What needs to be done → Go through the entries below and copy each line containing the word "Stix".
= Beginning of Section =
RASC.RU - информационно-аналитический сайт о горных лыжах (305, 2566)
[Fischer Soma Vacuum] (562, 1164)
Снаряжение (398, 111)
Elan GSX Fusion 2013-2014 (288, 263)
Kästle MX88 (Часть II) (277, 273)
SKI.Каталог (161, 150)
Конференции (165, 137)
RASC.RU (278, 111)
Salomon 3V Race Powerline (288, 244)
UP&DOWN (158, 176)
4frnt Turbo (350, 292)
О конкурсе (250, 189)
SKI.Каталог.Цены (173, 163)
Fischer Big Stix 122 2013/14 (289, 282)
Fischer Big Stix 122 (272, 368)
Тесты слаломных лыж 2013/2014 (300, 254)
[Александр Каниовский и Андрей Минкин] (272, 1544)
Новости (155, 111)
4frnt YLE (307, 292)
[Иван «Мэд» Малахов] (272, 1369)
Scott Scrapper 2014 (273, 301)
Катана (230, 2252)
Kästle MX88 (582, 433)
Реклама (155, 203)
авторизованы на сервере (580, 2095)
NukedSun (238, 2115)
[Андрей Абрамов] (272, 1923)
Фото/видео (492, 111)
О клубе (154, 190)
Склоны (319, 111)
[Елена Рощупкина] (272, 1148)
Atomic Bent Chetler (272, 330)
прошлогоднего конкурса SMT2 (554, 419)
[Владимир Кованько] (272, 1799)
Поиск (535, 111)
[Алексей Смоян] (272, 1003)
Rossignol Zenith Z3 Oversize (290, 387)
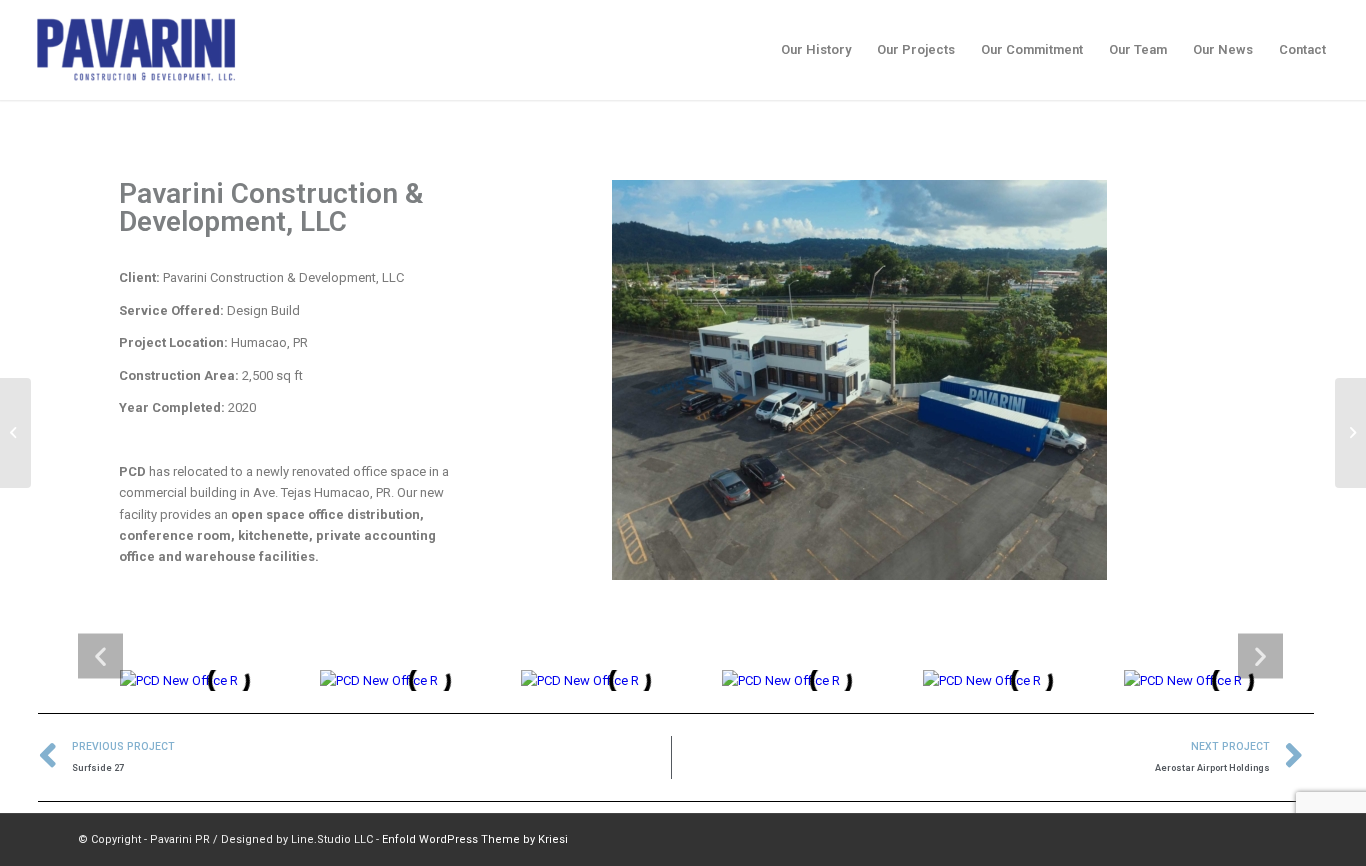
= End of Section =
Answer to the problem →
Fischer Big Stix 122 2013/14 (289, 282)
Fischer Big Stix 122 (272, 368)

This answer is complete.